▶ _設問 a_
横浜駅についての引用文では、横浜駅に乗り入れている鉄道事業社は何社とされていますか?

▶ _引用文_
++++++++++++++++++++

横浜市の中心駅であり、ターミナル駅でもある横浜駅。利用したことがある人は思い起こしてほしいが、ずっと工事しているという記憶はないだろうか。横浜駅が1915年に開業してから現在に至るまで一度も工事が完成したことはない。

果たしてこの工事は何の工事で、いつ終わるのだろうか?

開業からの歴史 日本最多の乗り入れ事業社数誇る

初代の横浜駅の駅舎は1872年に現在の桜木町がある場所に開業した。その後、1915年に現在の横浜駅と桜木町駅の間に2代目の駅舎が完成した。しかし1923年に関東大震災で被災し、現在の場所に設置された横浜駅は1928年に開業した3代目の駅舎となっている。実質1915年に開業してから、現在に至るまで工事が続いているのだ。

乗り入れているのは6社で、JR東日本(東日本旅客鉄道) <9020> 、東急電鉄(東京急行電鉄)、京急(京浜急行電鉄) <9312> 、相鉄(相模鉄道)、横浜市営地下鉄(横浜市交通局 市営地下鉄)、みなとみらい線(横浜高速鉄道)だ。これは1つの駅に乗り入れる鉄道事業社数として日本最多の数。1日平均の乗降客数は220万人と日本で5位となっている。(2014年度)1928年当時に乗り入れていたのはJRの東海道本線と東急東横線の2線だけだった。

工事が続いているワケ

これだけの規模だから、路線拡大だけでも様々な工事が必要なことが想像できる。大まかな路線拡大の工事を見ると、1928年に現在の東急東横線が開通、1930年に現在の京急本線が開通。1974年には相鉄線ホームの改築工事が完成、1976年には横浜市営地下鉄3号線が開通、2004年にはみなとみらい線が開通している。そして2015年には東急東横線・みなとみらい線でホームドアの使用が開始となっている。

現在まで工事が続くワケは鉄道会社の乗り入れが決まるたびにホームや通路、増築工事が繰り返し続けられているからだ。その他の理由は以下の通りだ。

横浜駅西口の再開発「横浜駅西口駅ビル計画」

++++++++++++++++++++

▶ _文書・スクリーンショットの位置指定一覧_
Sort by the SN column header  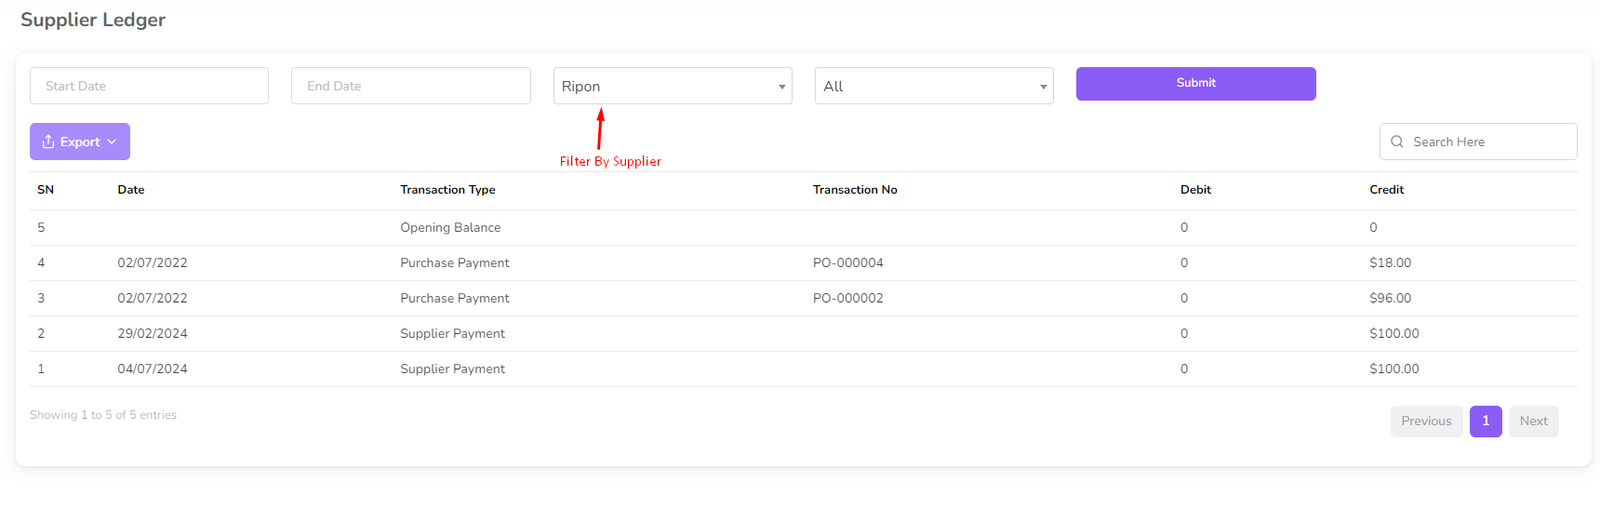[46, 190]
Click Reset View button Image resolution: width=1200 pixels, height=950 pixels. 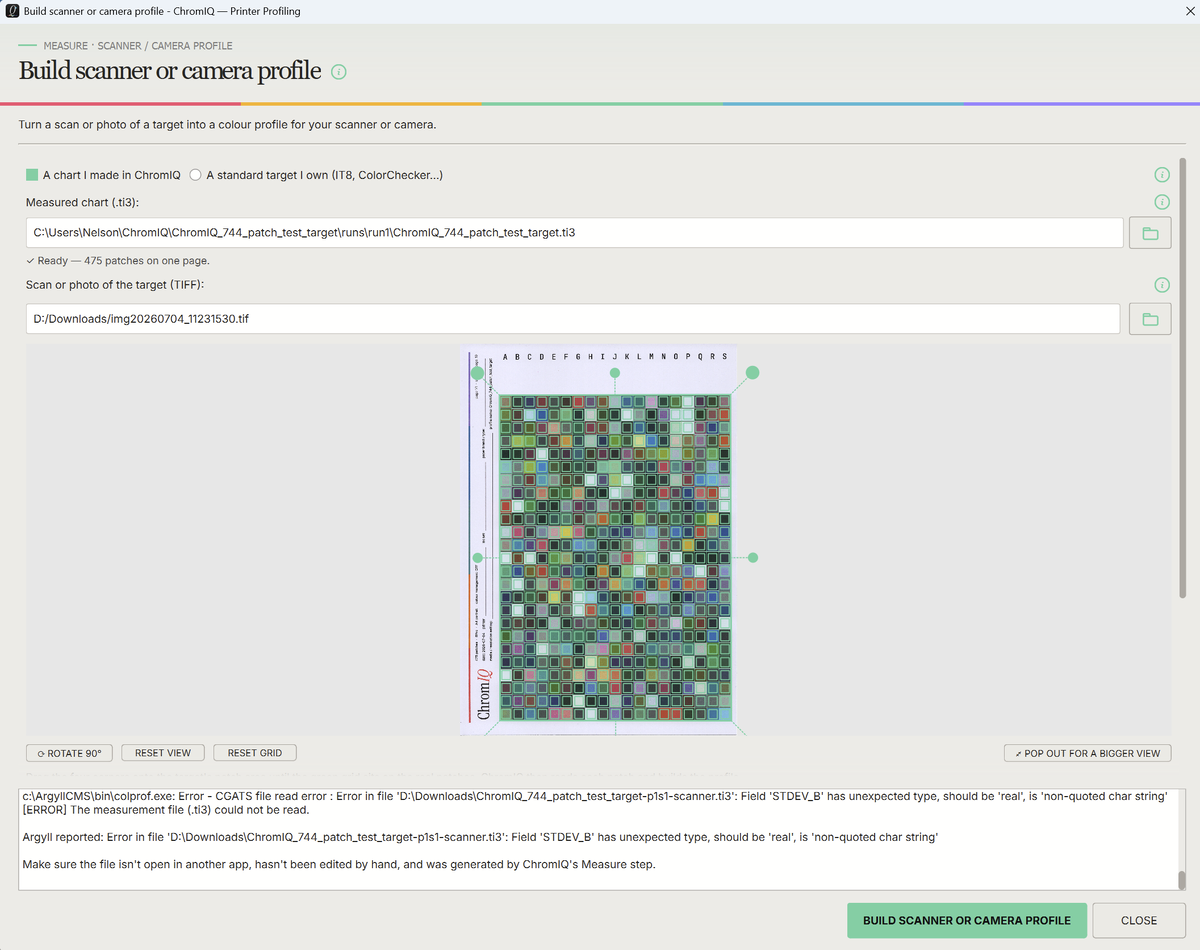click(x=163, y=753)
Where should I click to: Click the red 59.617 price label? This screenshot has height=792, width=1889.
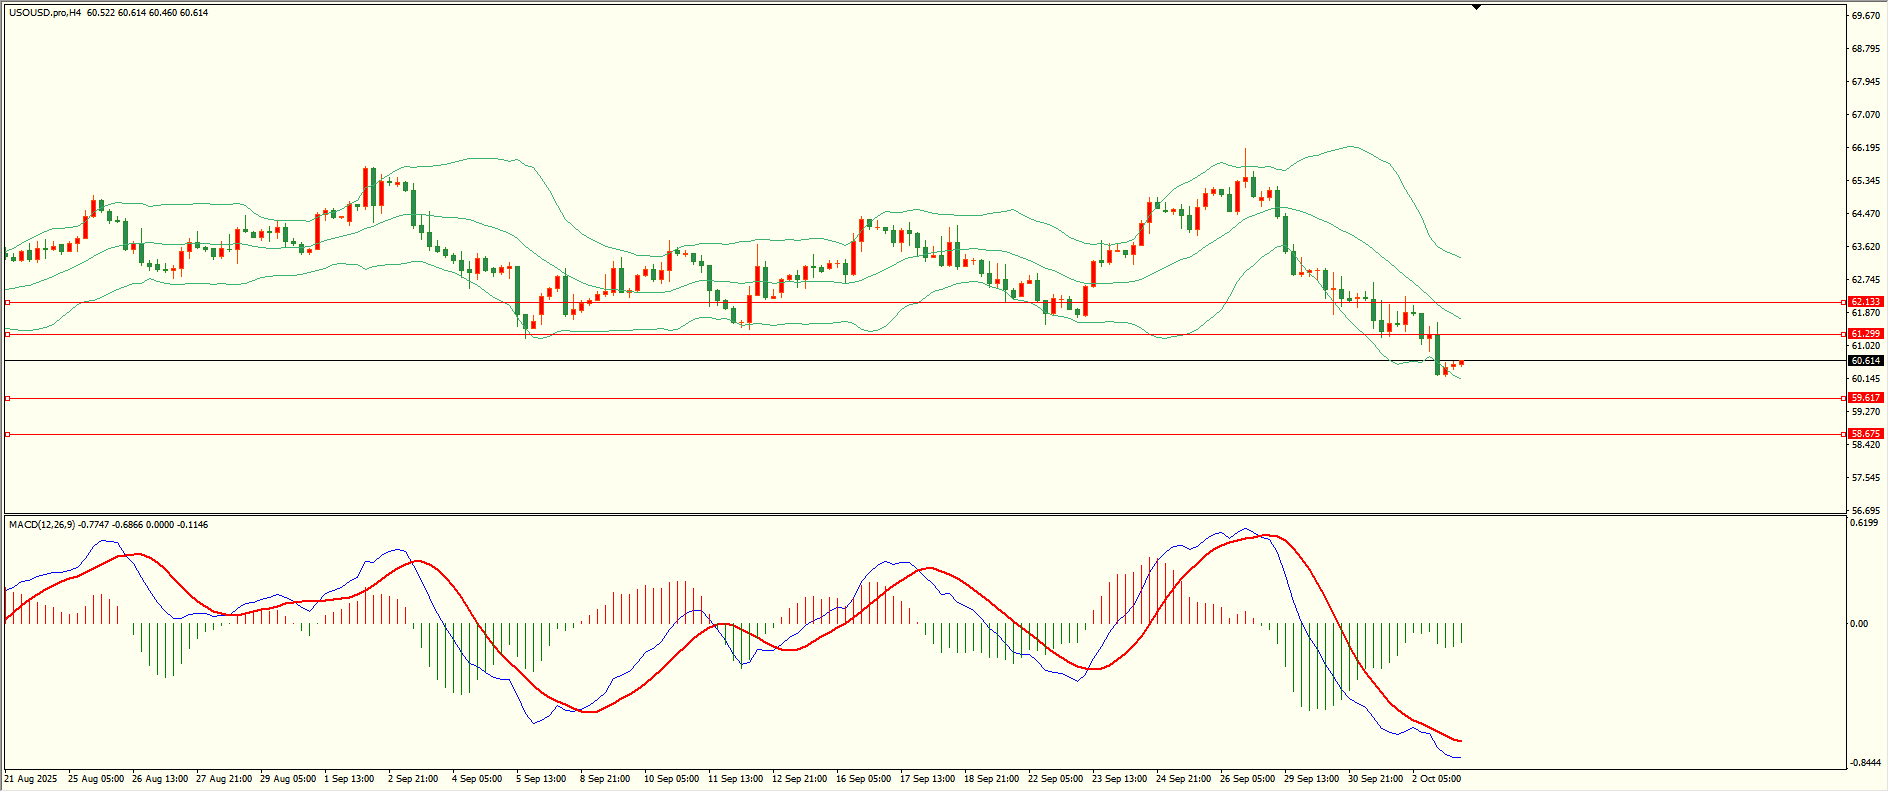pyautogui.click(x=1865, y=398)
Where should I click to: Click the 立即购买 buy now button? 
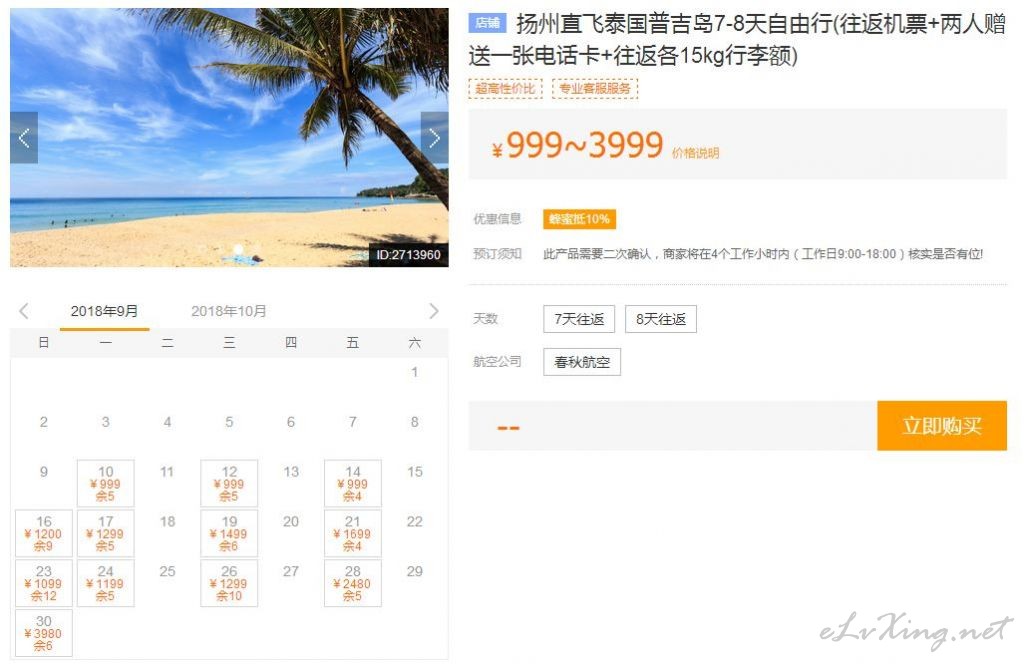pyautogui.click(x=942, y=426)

++++++++++++++++++++

▶ _設問 b_
上の一覧のうち、「Where should I click to: Click the 立即购买」を含む行から一覧の末尾までを、列名「依頼」と「回答」の2列CSVに入れてください。依頼ごとに1行とし、各値は改行を空白に置き換えたうえで引用符で囲んだ1フィールドにまとめ、画像は含めないでください。

▶ _解答全文 a_
6社です。

▶ _解答全文 b_
依頼,回答
"Where should I click to: Click the 立即购买 buy now button?","pyautogui.click(x=942, y=426)"